═══ Excerpted data
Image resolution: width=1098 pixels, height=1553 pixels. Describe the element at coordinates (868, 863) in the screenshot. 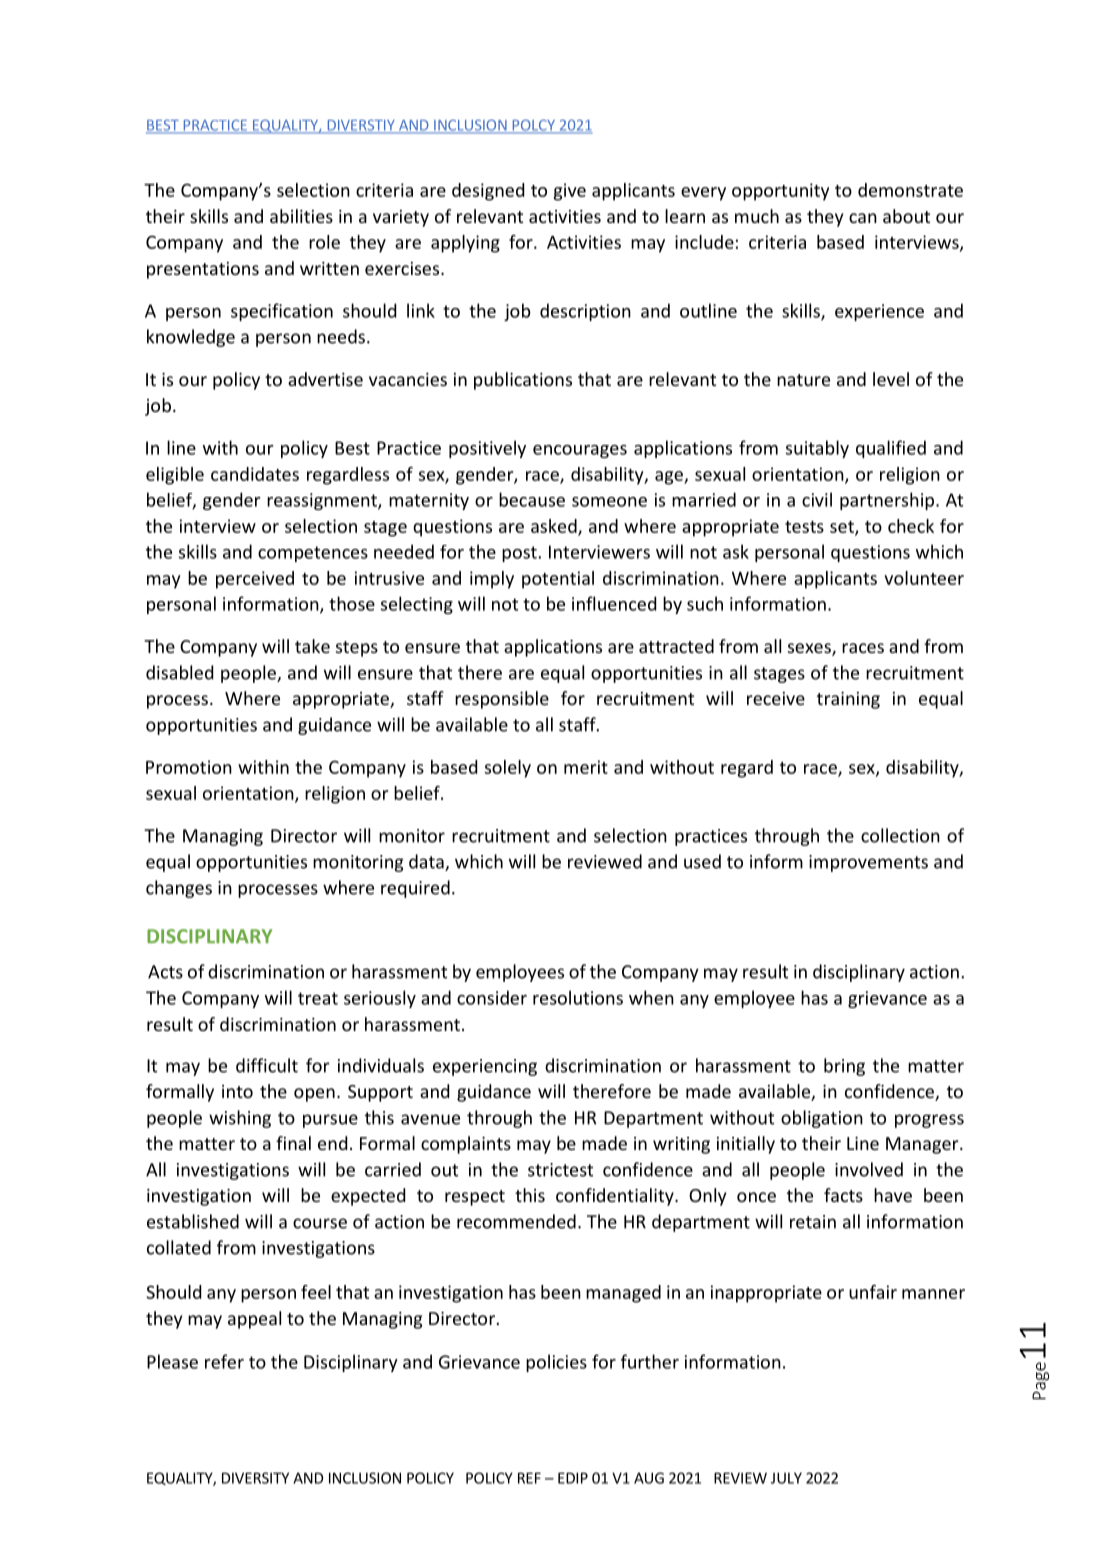

I see `improvements` at that location.
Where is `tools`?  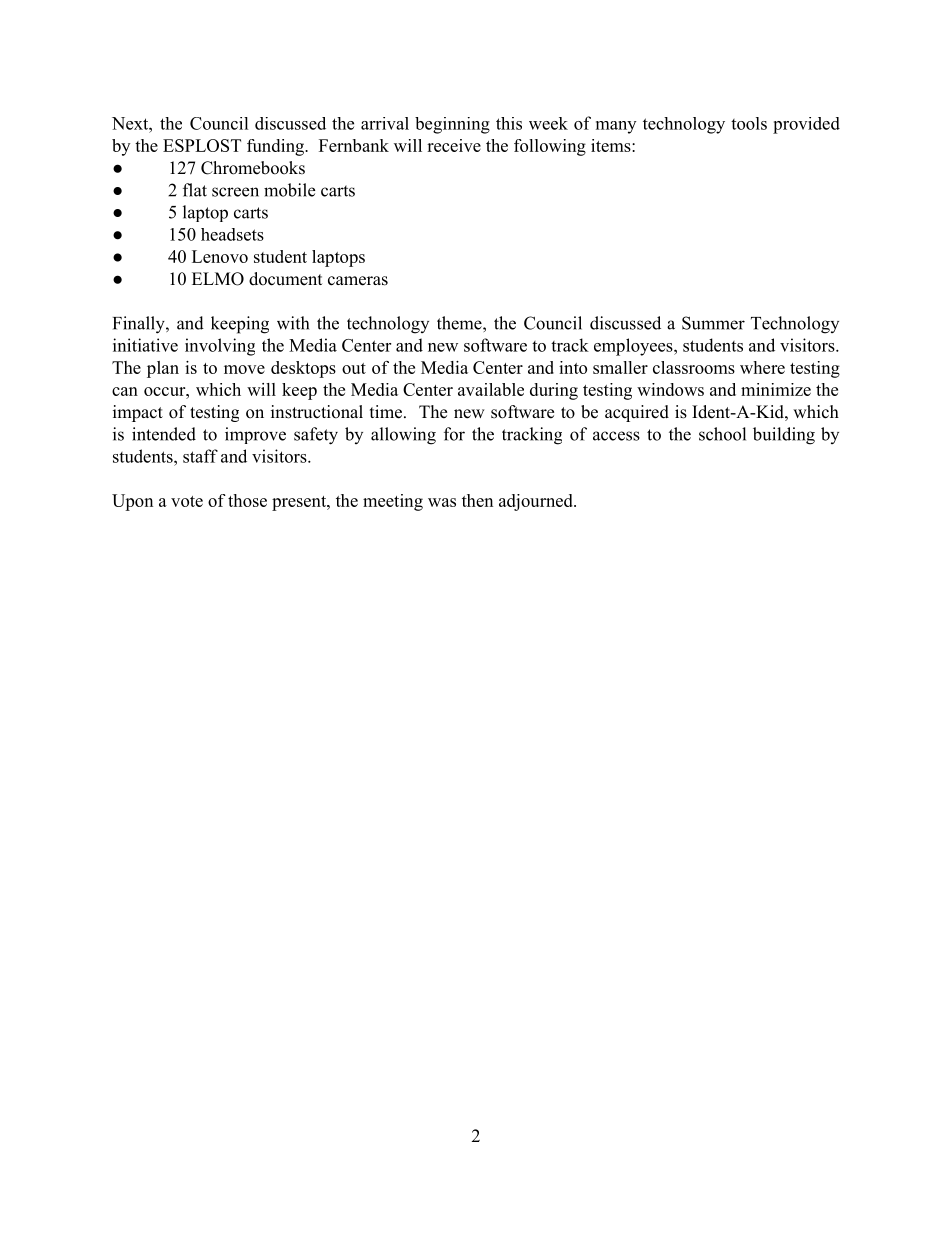 tools is located at coordinates (749, 123).
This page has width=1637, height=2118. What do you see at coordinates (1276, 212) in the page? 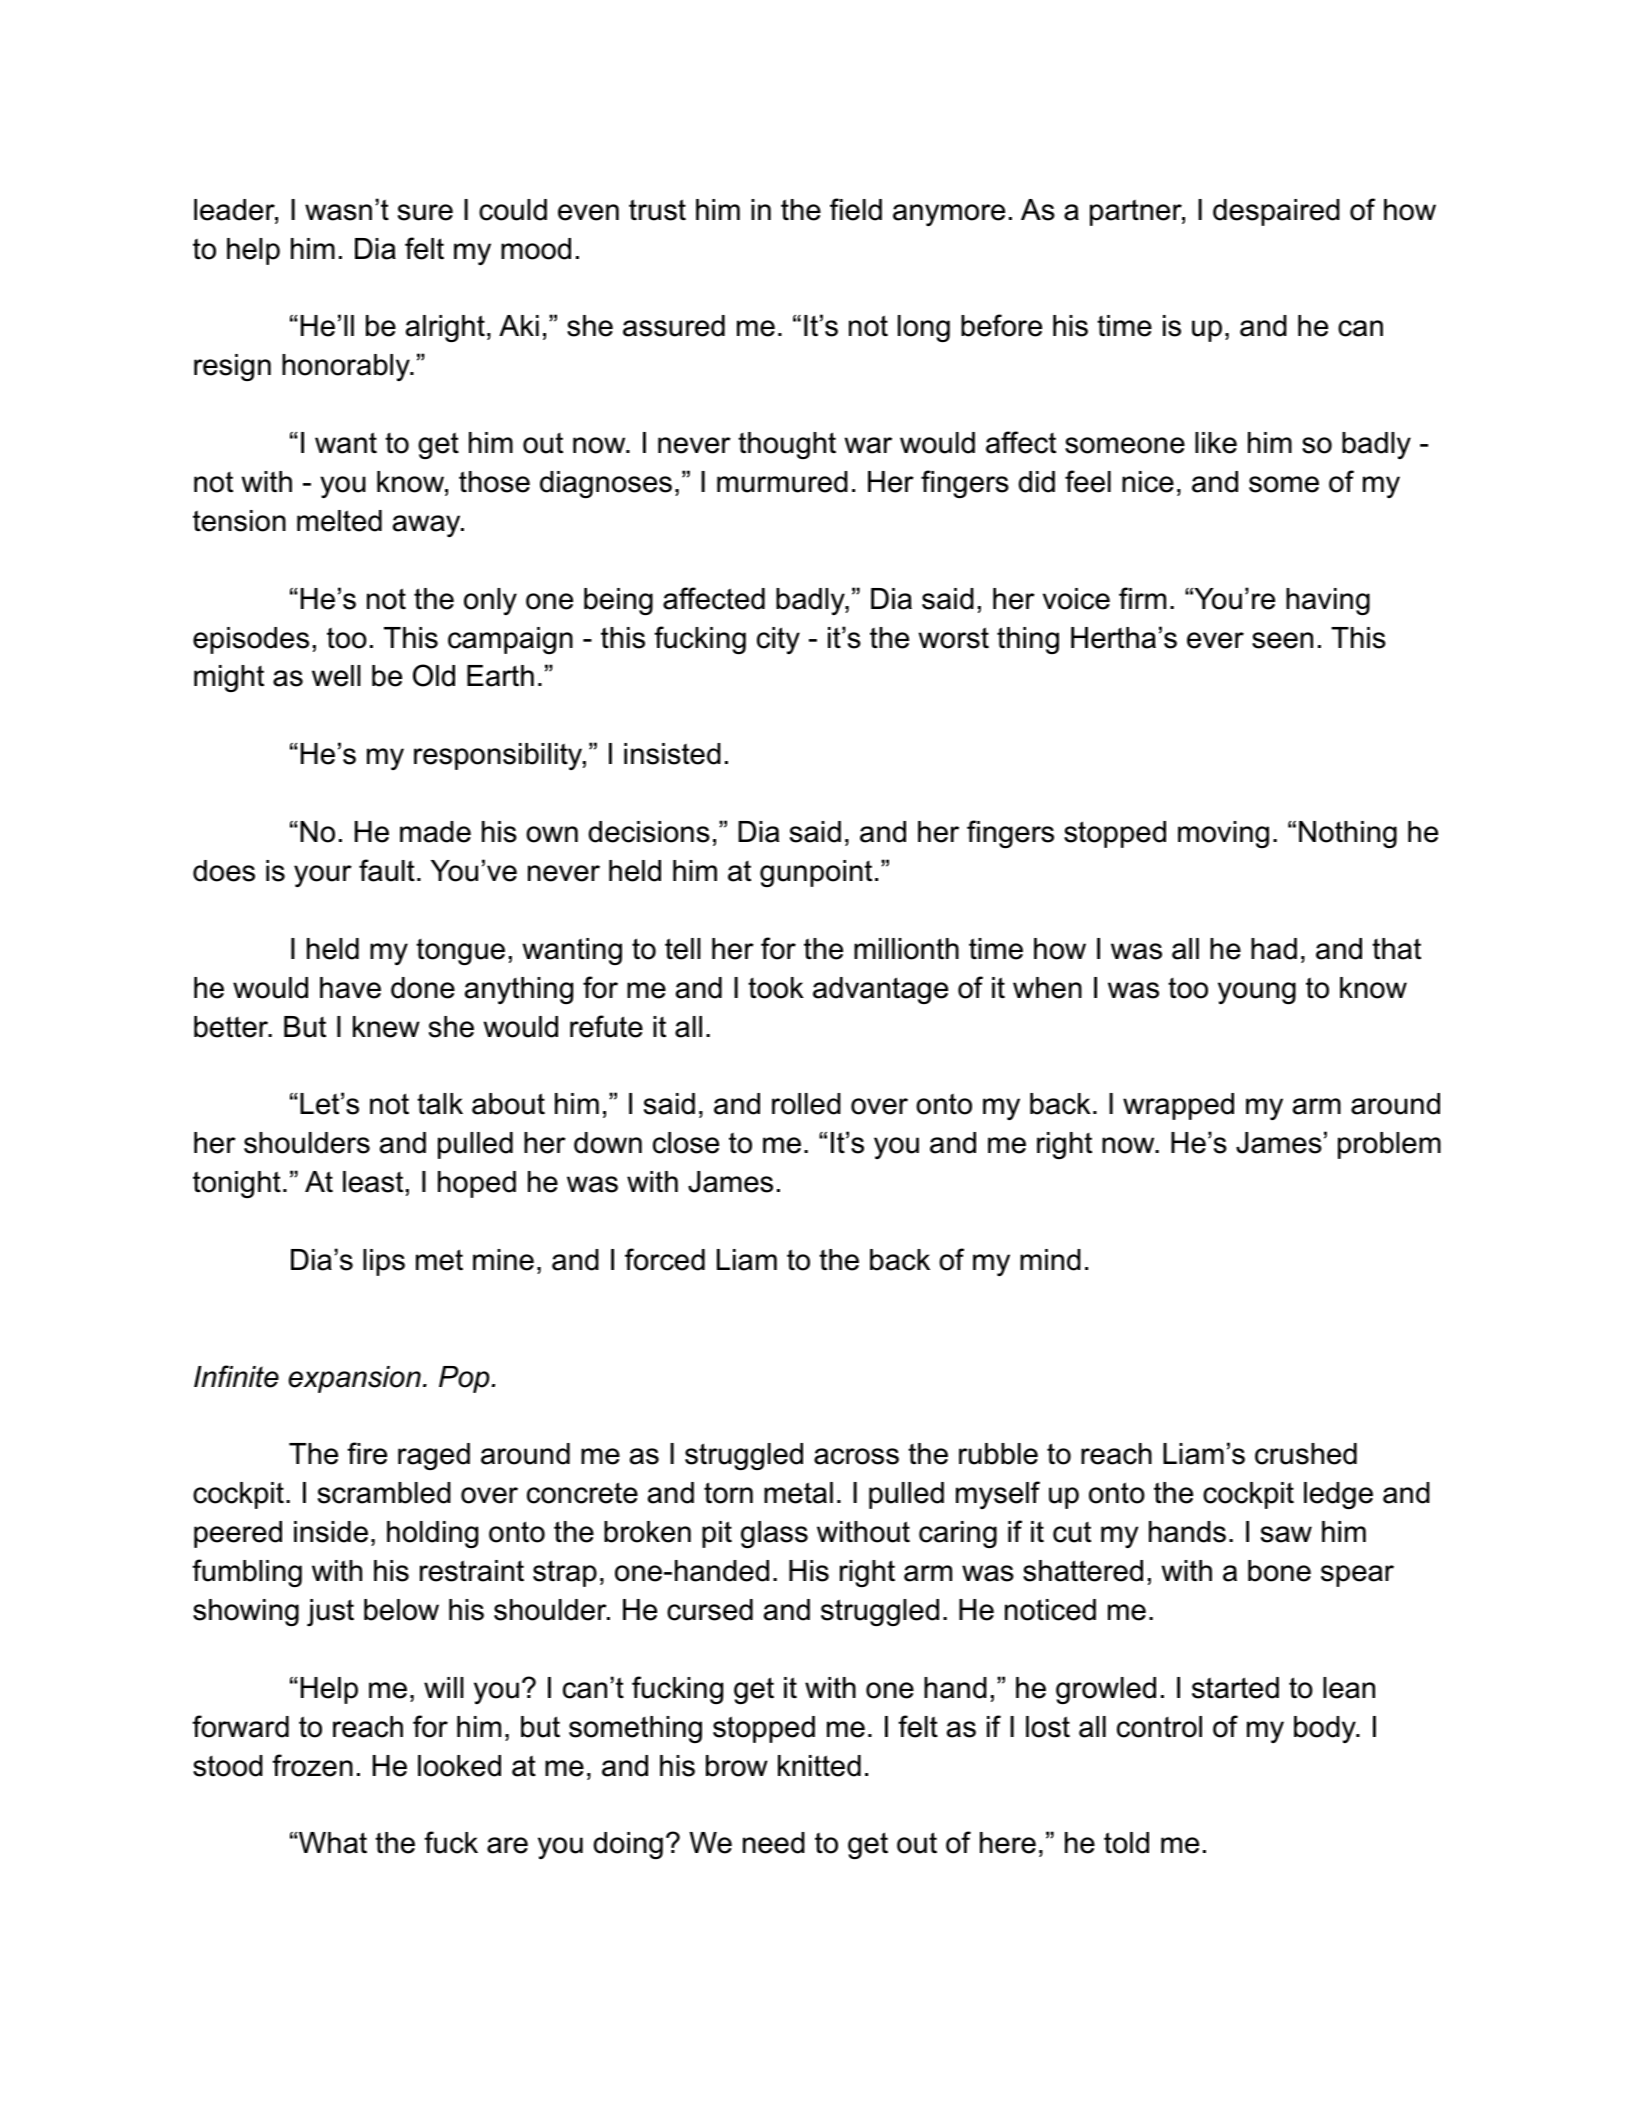
I see `despaired` at bounding box center [1276, 212].
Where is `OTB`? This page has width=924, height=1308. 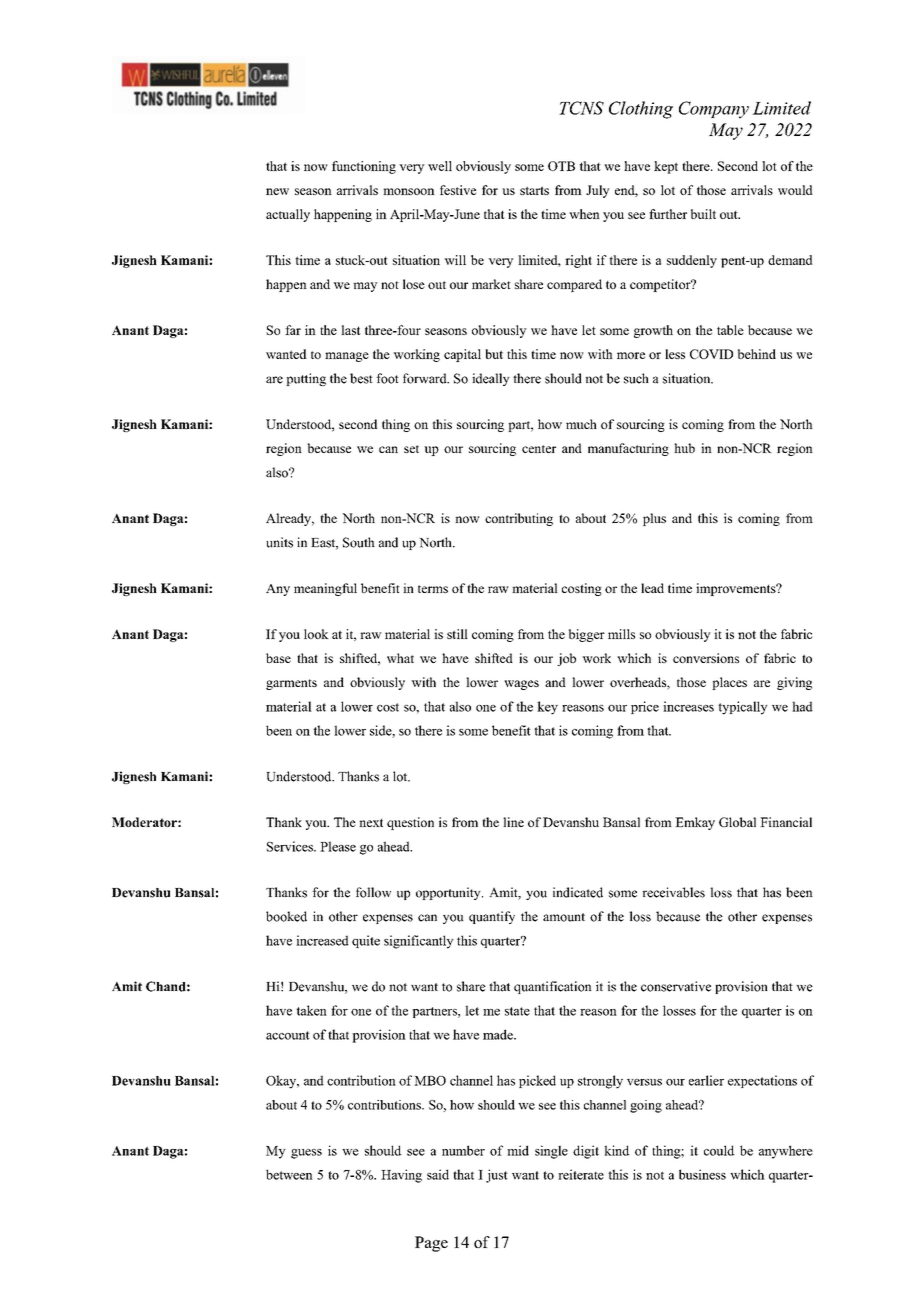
══════
What is needed >> Please pull out the records from the line containing "This page has width=1637, height=2118." through the last line of the records, both included, and reproduce them word for word without the pictures.

Answer to this exercise >>
This page has width=1637, height=2118. What do you see at coordinates (1276, 212) in the page? 
I see `despaired` at bounding box center [1276, 212].
Where is `OTB`? This page has width=924, height=1308. 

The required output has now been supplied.